Re: Get memory contexts of an arbitrary backend process

From: Kyotaro Horiguchi <horikyota(dot)ntt(at)gmail(dot)com>
To: torikoshia(at)oss(dot)nttdata(dot)com
Cc: masao(dot)fujii(at)oss(dot)nttdata(dot)com, pgsql-hackers(at)postgresql(dot)org, tgl(at)sss(dot)pgh(dot)pa(dot)us, gkokolatos(at)protonmail(dot)com, kasahara(dot)tatsuhito(at)gmail(dot)com, craig(at)2ndquadrant(dot)com
Subject: Re: Get memory contexts of an arbitrary backend process
Date: 2021-03-23 08:24:33
Message-ID: 20210323.172433.1038800347387944240.horikyota.ntt@gmail.com
Views: Raw Message | Whole Thread | Download mbox | Resend email
Thread:
Lists: pgsql-hackers

At Mon, 22 Mar 2021 15:09:58 +0900, torikoshia <torikoshia(at)oss(dot)nttdata(dot)com> wrote in
> >> If MemoryContextStatsPrint(), i.e. showing 100 children at most is
> >> enough, this hard limit may be acceptable.
> > Can't this number be passed via shared memory?
>
> The attached patch uses static shared memory to pass the number.

"pg_print_backend_memory_contexts"

That name looks like as if it returns the result as text when used on
command-line. We could have pg_get_backend_memory_context(bool
dump_to_log (or where to dump), int limit). Or couldn't we name it
differently even in the ase we add a separate function?

+/*
+ * MaxChildrenPerContext
+ * Max number of children to print per one parent context.
+ */
+int *MaxChildrenPerContext = NULL;

Perhaps it'd be better to have a struct even if it consists only of
one member. (Aligned) C-int values are atomic so we can omit the
McxtPrintLock. (I don't think it's a problem even if it is modifed
while reading^^:)

+ if(max_children <= 0)
+ {
+ ereport(WARNING,
+ (errmsg("%d is invalid value", max_children),
+ errhint("second parameter is the number of context and it must be set to a value greater than or equal to 1")));

It's annoying to choose a number large enough when I want to dump
children unlimitedly. Couldn't we use 0 to specify "unlimited"?

+ (errmsg("%d is invalid value", max_children),
+ errhint("second parameter is the number of context and it must be set to a value greater than or equal to 1")));

For the main message, (I think) we usually spell the "%d is invalid
value" as "maximum number of children must be positive" or such. For
the hint, we don't need a copy of the primary section of the
documentation here.

Entries on target coordinates:
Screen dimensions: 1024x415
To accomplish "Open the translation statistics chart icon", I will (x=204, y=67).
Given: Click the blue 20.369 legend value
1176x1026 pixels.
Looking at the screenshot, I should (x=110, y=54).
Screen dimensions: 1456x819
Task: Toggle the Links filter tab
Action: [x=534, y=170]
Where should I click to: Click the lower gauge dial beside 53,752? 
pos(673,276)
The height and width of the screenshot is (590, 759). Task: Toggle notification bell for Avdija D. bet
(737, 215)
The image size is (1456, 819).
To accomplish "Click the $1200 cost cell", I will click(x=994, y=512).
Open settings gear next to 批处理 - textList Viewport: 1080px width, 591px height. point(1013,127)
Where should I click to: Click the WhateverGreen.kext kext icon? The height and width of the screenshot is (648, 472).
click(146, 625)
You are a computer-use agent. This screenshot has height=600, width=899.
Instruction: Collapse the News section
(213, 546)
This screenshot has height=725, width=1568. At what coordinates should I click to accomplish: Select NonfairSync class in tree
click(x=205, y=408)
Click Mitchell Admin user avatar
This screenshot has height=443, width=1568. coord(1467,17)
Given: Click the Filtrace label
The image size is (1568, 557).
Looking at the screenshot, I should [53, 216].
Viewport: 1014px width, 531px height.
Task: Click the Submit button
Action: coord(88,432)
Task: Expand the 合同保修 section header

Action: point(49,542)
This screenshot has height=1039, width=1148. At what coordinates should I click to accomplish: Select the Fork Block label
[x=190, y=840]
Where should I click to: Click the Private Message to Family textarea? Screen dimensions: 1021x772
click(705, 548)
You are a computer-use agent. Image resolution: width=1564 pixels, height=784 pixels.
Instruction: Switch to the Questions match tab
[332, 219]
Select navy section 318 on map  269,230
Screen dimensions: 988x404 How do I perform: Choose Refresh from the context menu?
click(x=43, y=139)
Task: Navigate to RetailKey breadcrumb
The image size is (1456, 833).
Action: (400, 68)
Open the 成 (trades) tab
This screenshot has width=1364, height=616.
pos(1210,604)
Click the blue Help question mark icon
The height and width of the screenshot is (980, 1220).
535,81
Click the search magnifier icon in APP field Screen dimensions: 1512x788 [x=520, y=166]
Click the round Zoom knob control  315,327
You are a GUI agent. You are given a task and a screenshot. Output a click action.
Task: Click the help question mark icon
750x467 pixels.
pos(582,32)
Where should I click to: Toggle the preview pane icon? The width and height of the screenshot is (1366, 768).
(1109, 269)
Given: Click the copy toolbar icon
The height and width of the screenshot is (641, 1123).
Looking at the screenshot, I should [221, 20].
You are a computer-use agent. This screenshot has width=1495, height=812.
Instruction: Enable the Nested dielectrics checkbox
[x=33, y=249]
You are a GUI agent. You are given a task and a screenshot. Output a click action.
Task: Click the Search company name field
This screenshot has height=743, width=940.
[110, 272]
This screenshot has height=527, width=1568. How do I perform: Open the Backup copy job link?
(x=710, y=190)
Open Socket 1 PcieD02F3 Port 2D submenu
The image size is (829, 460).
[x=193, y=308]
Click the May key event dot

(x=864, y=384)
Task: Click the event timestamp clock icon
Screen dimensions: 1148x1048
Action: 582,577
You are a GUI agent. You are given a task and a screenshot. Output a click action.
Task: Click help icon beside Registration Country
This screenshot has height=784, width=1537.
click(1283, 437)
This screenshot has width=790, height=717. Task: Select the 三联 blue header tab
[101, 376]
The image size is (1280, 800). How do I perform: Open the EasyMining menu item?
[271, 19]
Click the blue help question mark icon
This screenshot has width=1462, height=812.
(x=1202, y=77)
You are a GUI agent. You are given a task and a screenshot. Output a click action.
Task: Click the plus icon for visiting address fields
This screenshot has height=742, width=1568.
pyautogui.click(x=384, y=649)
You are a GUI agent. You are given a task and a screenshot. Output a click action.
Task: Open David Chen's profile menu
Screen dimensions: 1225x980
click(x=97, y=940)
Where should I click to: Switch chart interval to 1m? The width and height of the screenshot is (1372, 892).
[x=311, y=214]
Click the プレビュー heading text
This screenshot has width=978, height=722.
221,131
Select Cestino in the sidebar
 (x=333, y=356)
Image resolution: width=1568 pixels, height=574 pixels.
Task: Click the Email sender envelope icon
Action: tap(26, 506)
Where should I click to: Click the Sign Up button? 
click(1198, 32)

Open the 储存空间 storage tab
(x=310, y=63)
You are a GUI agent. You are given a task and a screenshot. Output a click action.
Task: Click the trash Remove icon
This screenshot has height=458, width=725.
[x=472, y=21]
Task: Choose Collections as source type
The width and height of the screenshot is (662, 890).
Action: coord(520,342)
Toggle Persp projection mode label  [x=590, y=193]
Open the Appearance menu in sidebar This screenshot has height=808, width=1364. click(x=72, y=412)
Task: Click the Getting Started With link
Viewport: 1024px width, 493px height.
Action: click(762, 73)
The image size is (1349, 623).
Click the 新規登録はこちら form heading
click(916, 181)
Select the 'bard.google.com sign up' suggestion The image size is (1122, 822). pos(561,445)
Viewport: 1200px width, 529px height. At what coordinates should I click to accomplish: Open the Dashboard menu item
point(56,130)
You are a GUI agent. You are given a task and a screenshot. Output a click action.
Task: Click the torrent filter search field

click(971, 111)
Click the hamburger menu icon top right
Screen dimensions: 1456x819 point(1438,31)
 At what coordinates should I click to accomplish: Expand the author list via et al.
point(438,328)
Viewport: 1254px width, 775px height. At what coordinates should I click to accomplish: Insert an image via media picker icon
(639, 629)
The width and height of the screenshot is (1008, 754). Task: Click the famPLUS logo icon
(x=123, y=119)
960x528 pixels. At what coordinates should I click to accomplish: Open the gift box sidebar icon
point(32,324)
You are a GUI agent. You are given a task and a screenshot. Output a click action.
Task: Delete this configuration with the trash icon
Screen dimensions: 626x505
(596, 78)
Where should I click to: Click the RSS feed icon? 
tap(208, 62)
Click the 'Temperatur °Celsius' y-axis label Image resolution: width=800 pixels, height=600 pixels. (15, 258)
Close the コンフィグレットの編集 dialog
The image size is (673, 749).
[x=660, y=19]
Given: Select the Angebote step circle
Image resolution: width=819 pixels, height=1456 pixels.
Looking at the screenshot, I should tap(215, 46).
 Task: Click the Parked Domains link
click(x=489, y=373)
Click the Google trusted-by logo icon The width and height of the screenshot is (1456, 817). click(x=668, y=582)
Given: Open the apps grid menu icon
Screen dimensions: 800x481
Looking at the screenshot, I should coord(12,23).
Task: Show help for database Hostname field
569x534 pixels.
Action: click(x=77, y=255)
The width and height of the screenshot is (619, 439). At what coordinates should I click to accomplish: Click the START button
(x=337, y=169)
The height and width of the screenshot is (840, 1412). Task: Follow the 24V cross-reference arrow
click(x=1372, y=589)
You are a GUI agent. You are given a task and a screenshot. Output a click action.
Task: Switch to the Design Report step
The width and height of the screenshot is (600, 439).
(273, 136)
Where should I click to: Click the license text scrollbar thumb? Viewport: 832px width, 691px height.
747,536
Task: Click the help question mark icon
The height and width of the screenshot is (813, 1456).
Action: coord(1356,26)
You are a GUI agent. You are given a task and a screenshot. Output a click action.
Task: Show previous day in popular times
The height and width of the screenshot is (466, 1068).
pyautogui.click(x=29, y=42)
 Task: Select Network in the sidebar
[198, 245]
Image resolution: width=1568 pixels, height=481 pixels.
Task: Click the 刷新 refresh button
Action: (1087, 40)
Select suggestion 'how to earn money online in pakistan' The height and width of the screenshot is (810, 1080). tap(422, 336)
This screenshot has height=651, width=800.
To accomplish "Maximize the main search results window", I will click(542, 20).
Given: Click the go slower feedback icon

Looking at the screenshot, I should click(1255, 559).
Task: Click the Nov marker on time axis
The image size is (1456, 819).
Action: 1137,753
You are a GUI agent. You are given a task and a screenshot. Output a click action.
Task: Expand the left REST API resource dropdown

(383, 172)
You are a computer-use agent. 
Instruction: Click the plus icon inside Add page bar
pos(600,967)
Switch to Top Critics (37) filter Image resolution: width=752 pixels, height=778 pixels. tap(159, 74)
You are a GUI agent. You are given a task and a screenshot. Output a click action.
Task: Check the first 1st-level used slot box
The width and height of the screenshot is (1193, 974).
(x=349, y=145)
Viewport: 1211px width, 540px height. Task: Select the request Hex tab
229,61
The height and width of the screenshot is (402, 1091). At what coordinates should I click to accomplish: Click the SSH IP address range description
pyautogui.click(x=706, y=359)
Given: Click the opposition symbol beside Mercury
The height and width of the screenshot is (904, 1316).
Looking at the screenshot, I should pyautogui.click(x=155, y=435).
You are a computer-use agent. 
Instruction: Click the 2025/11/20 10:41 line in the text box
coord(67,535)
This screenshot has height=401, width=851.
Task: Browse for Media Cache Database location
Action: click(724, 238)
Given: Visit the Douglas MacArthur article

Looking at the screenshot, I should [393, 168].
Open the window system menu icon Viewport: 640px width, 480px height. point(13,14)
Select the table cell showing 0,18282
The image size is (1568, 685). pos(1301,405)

* [Tasks]:
- a) Write out the portion of the message on backend memory contexts starting with "At Mon, 22 Mar" and going on through "pass the number.".
- b) Extend the message on backend memory contexts past its final sentence.
The records have no connection to the message on backend memory contexts.

* [Outputs in order]:
- a)
At Mon, 22 Mar 2021 15:09:58 +0900, torikoshia <torikoshia(at)oss(dot)nttdata(dot)com> wrote in
> >> If MemoryContextStatsPrint(), i.e. showing 100 children at most is
> >> enough, this hard limit may be acceptable.
> > Can't this number be passed via shared memory?
>
> The attached patch uses static shared memory to pass the number.

- b)
I think we should ERROR out for invalid parameters, at least for
max_children. I'm not sure about pid since we might call it based on
pg_stat_activity..

+ if(!SendProcSignal(pid, PROCSIG_PRINT_MEMORY_CONTEXT, InvalidBackendId))

We know the backendid of the process here.

+ if (is_dst_stderr)
+ {
+ for (i = 0; i <= level; i++)
+ fprintf(stderr, " ");

The fprintf path is used nowhere in the patch at all. It can be used
while attaching debugger but I'm not sure we need that code. The
footprint of this patch is largely shrinked by removing it.

+ strcat(truncated_ident, delimiter);

strcpy is sufficient here. And we don't need the delimiter to be a
variable. (we can copy a string literal into truncate_ident, then
count the length of truncate_ident, instead of the delimiter
variable.)

+ $current_logfiles = slurp_file($node->data_dir . '/current_logfiles');
...
+my $lfname = $current_logfiles;
+$lfname =~ s/^stderr //;
+chomp $lfname;

$node->logfile is the current log file name.

+ 'target PID is not PostgreSQL server process');

Maybe "check if PID check is working" or such? And, we can do
something like the following to exercise in a more practical way.

select pg_print_backend...(pid,) from pg_stat_activity where backend_type = 'checkpointer';

> As documented, the current implementation allows that when multiple
> pg_print_backend_memory_contexts() called in succession or
> simultaneously, max_children can be the one of another
> pg_print_backend_memory_contexts().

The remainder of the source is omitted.